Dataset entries
>>

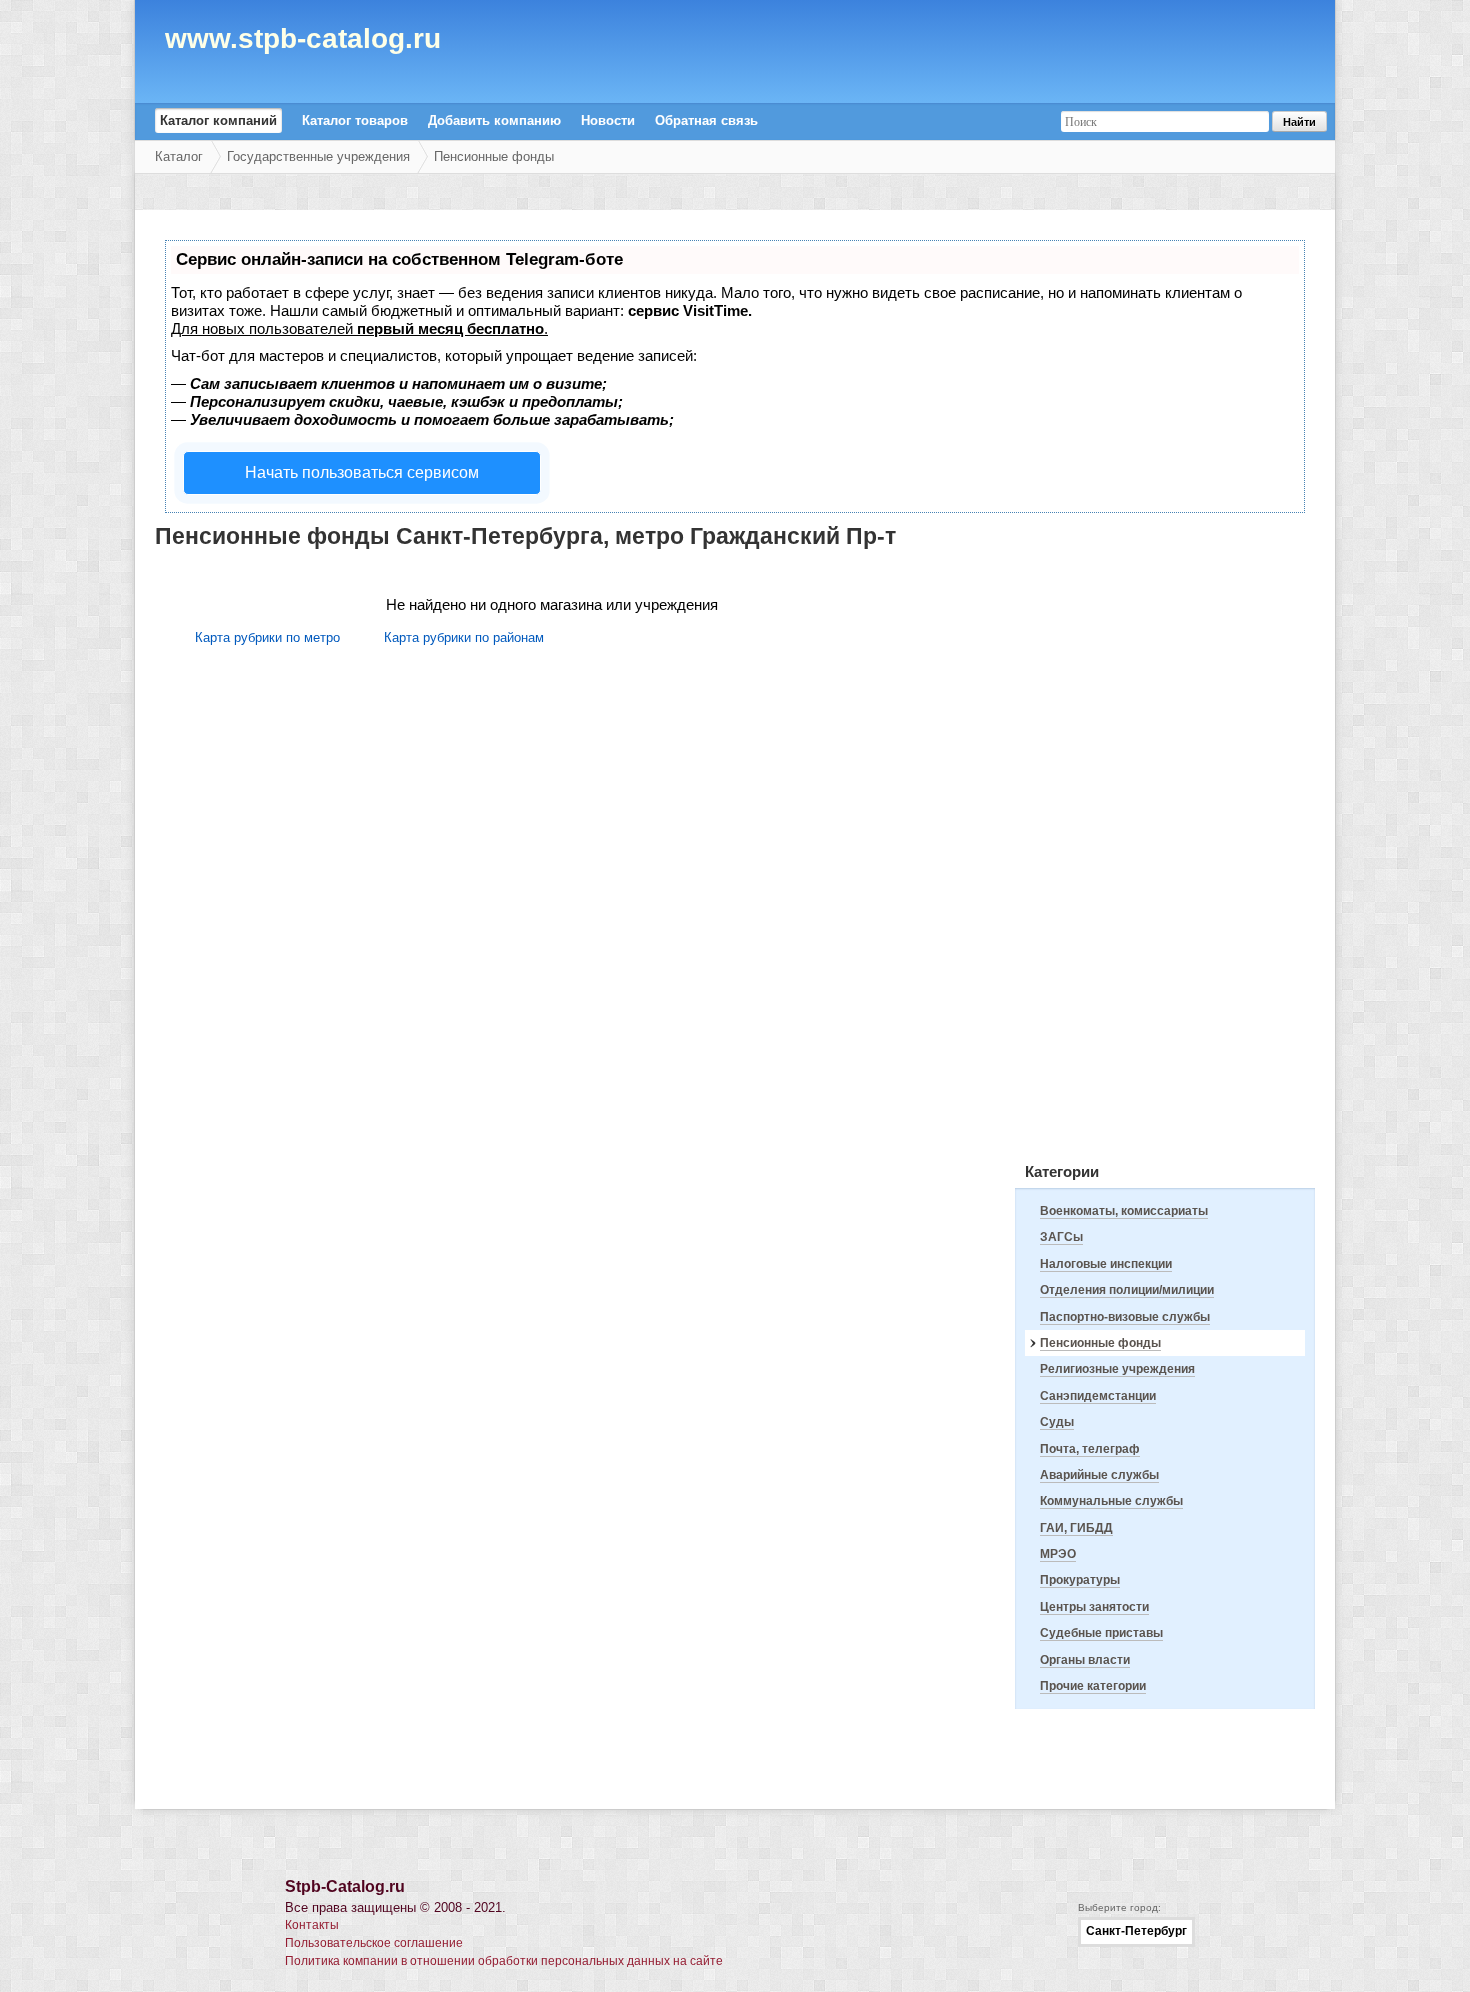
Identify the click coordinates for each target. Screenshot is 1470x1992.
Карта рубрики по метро (267, 637)
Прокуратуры (1080, 1580)
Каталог (179, 156)
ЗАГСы (1061, 1237)
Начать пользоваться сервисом (362, 472)
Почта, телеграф (1090, 1449)
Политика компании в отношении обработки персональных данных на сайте (504, 1961)
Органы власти (1085, 1660)
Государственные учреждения (318, 156)
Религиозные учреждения (1117, 1369)
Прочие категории (1093, 1686)
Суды (1057, 1422)
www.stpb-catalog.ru (303, 42)
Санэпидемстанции (1098, 1396)
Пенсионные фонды (494, 156)
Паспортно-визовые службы (1125, 1317)
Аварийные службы (1099, 1475)
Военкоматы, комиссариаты (1124, 1211)
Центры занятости (1094, 1607)
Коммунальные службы (1111, 1501)
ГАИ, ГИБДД (1076, 1528)
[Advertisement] (1165, 843)
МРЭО (1058, 1554)
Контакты (312, 1925)
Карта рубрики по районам (464, 637)
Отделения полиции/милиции (1127, 1290)
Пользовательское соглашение (374, 1943)
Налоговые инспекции (1106, 1264)
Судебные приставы (1101, 1633)
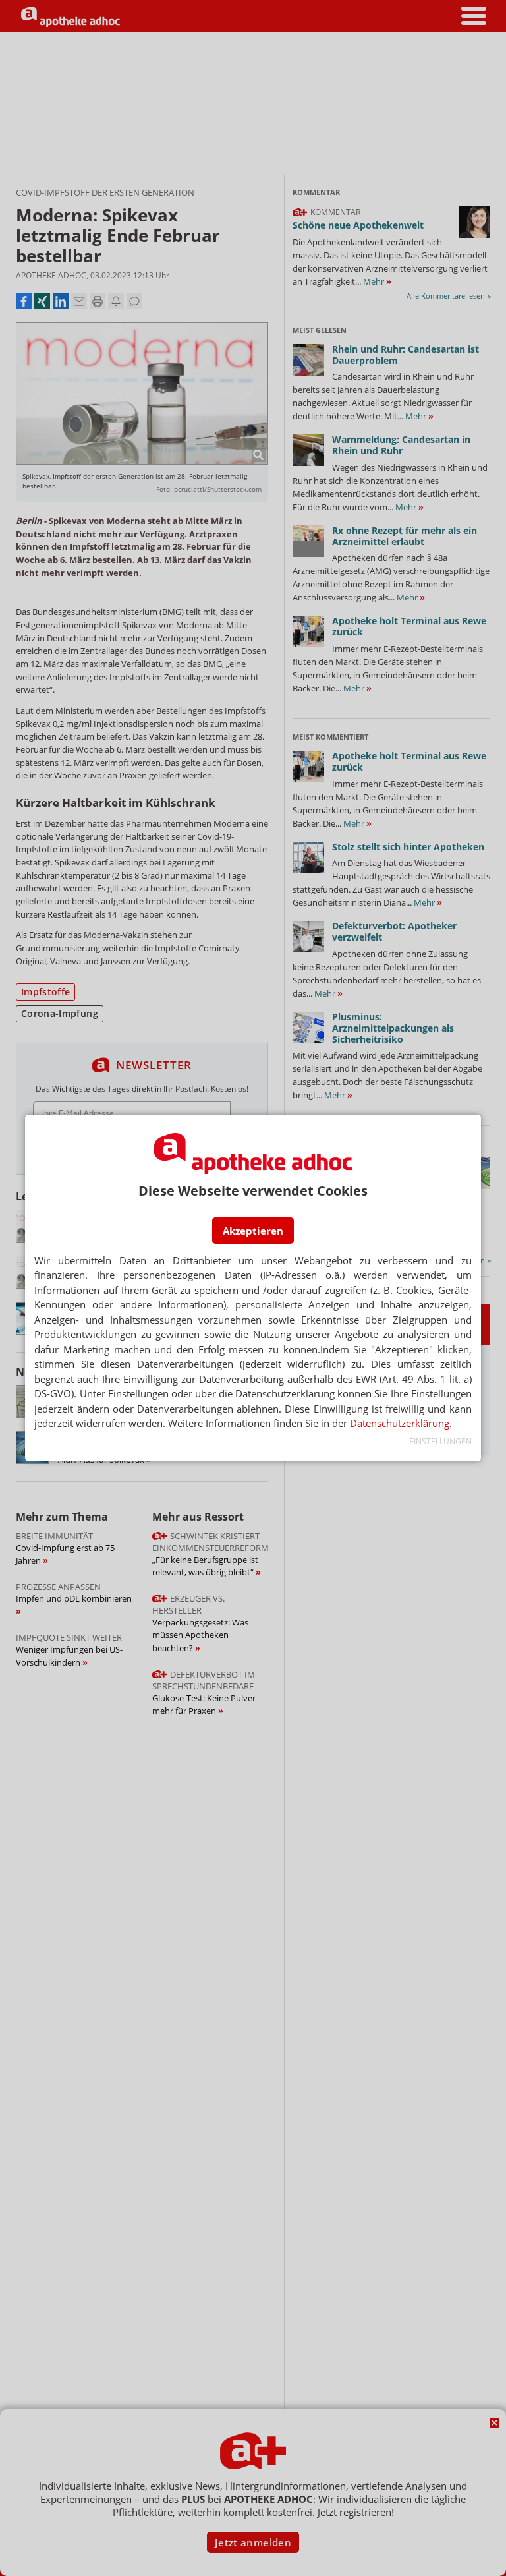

<<

- **ASSIGNED TASK**: Every entry should come back exactly as written, only without images.

- **EXERCISE ANSWER**:
Identify the click coordinates for each target. Screenshot is 1470x1992.
Карта рубрики по метро (267, 637)
Прокуратуры (1080, 1580)
Каталог (179, 156)
ЗАГСы (1061, 1237)
Начать пользоваться сервисом (362, 472)
Почта, телеграф (1090, 1449)
Политика компании в отношении обработки персональных данных на сайте (504, 1961)
Органы власти (1085, 1660)
Государственные учреждения (318, 156)
Религиозные учреждения (1117, 1369)
Прочие категории (1093, 1686)
Суды (1057, 1422)
www.stpb-catalog.ru (303, 42)
Санэпидемстанции (1098, 1396)
Пенсионные фонды (494, 156)
Паспортно-визовые службы (1125, 1317)
Аварийные службы (1099, 1475)
Военкоматы, комиссариаты (1124, 1211)
Центры занятости (1094, 1607)
Коммунальные службы (1111, 1501)
ГАИ, ГИБДД (1076, 1528)
[Advertisement] (1165, 843)
МРЭО (1058, 1554)
Контакты (312, 1925)
Карта рубрики по районам (464, 637)
Отделения полиции/милиции (1127, 1290)
Пользовательское соглашение (374, 1943)
Налоговые инспекции (1106, 1264)
Судебные приставы (1101, 1633)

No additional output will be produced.